"Hey miss I was just wondering, what country are you from? Will you tell me over a drink?"
"You look fantastic in this dress, can I get a photo?"
"Hey babe!" (honks)
"Woahhhh look at those legs man!"
"Hey miss you got a boyfriend?"
(whistles, whistles, whistles)
Dear random man on the street I have never seen before in my life, guess what's going to make me your girlfriend?
Hint: none of the above. But all happened to me.
This morning I chose to wear a dress. I left the house feeling happy to be wearing my favourite dress. The weather wasn't that great, but I figured it'd attract the sun. As usual, none of that happens; rather, since this is England, a country where sexism is a problem of the everyday and the culture more patriarchal than it admits, I got cat called.
I have talked about street harassment before, and I'm not the only one. The media has started to care. Campaigns like Hollaback, Meet Us On The Street or Stop Street Harassment are given a little bit coverage, and manage to make their own noise through social media. Women themselves are starting to realise that this type of behaviour is everything but okay, and yet frequent. More and more frequent, it feels.

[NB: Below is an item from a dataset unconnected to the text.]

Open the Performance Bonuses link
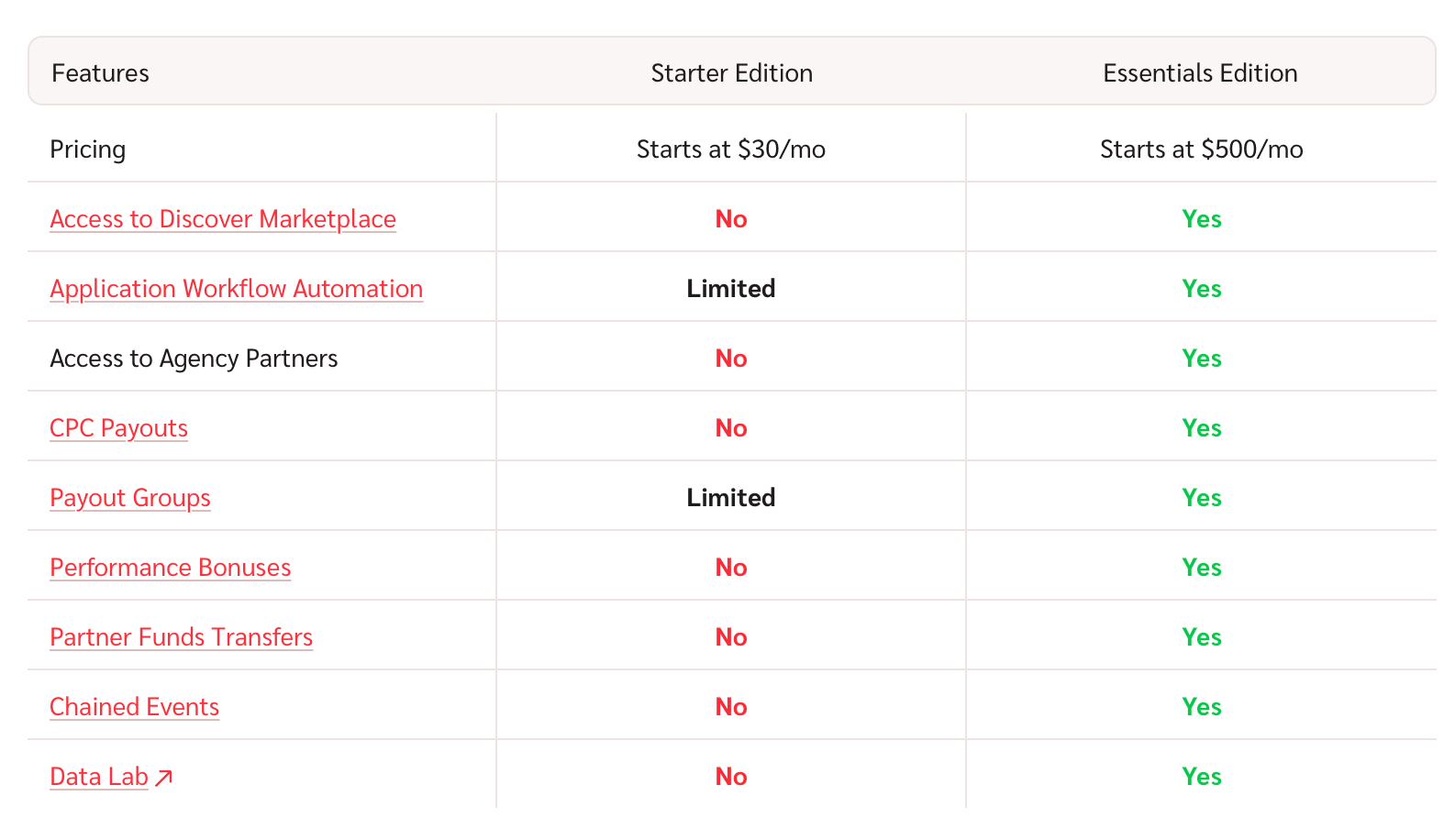The width and height of the screenshot is (1455, 840). coord(171,568)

It's like shedding light on street harassment has made it increase — I guess that by putting a name on it and recognising it as a major problem, we're acknowledging it's a thing with power. Personally, I'd rather that than a deluded technique à la Voldemort that avoids the problem.
Feminists are often reduced to the idea of "the angry woman", and I'm sure the same qualifier will be given to women fighting street harassment (who are likely to be part of both groups, anyway). But you know what? I am angry. I am so incredibly pissed off. It might not be smart, but I have started to express this anger. What can I say, I certainly am not perfect, and I just don't have the composure to ignore the whistles and disgusting smiles and weird invitations anymore. I talk back. I challenge. The way that I can, I'm trying to take back my space on the streets, my dignity, the respect that is due to me. It's not like anyone else is going to do it for me.

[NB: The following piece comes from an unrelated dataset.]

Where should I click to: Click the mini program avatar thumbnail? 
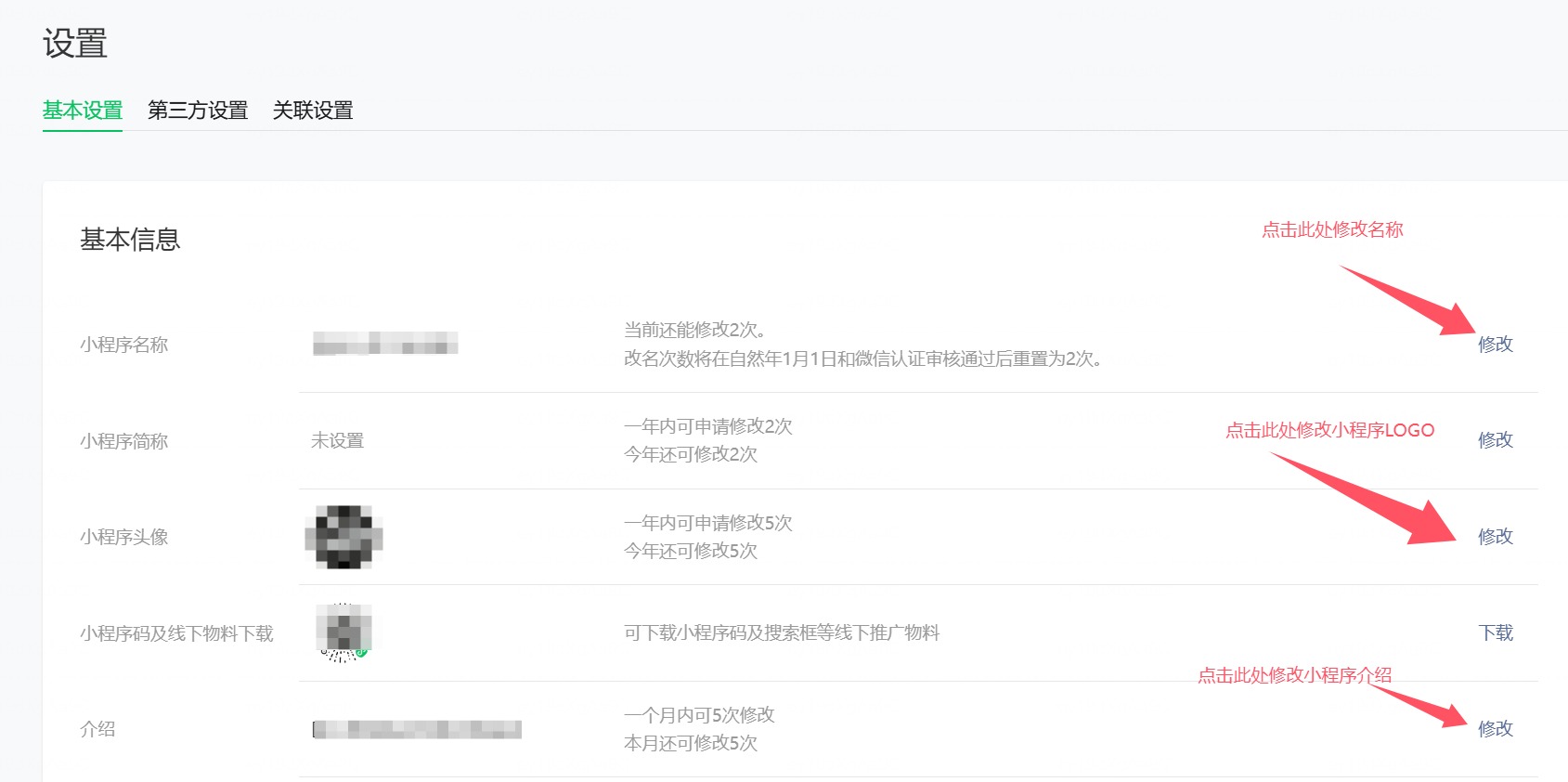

Most will say this is dangerous behaviour — but should I choose taking it in when I'm being publicly degraded over making a stand for myself? I can't. Plus, it's dangerous enough being on the streets altogether, and at least now, I'm making a point to tell these men it's not okay. I'm not theirs. And if that attracts trouble, well, I'd rather be blamed for fighting back than for what I choose to wear (since apparently, it all boils down to that, what a stupid fucking excuse).

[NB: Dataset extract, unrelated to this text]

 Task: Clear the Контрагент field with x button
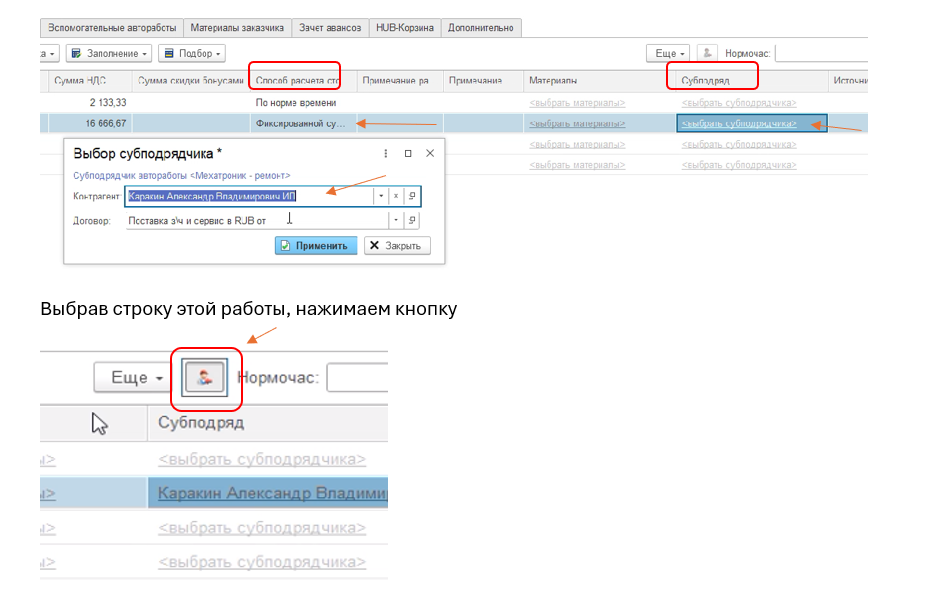pos(396,196)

A few months ago, one of these stories came out in France ("one of", because now they are so numerous than they don't have the privilege of being special anymore), of a woman being assaulted on a train. It's in reading the comments and this French blogger's take on the issue that the most horrifying shock came: men saying "well what can we do, girls get their bums out as soon as the sun's up, of course we get aroused, it's their fault."
No, I will not be sorry for having the audacity of picking an outfit I love, because I like how it looks on me, because it makes me feel good about myself. *
No, I will not apologise for your disgusting behaviour in the face of what is not more than skin (I personally try to keep my bottom off the streets, but even then — if you're not capable to handle another human being without harassing or assaulting them, you have a problem and should receive medical help).
And no, I will not let you make the streets a place of fear and self-hatred.
* Funny story (not): my worst street harassment experience over the past few months happened will I was on a run. I was wearing very unflattering leggings and a bright red T-shirt the same colour as my running face. I was far from attractive, wearing no revealing clothing, and was literally sweating off my face. And yet I was whistled and called at by men in a van who slowed down to drive next to me.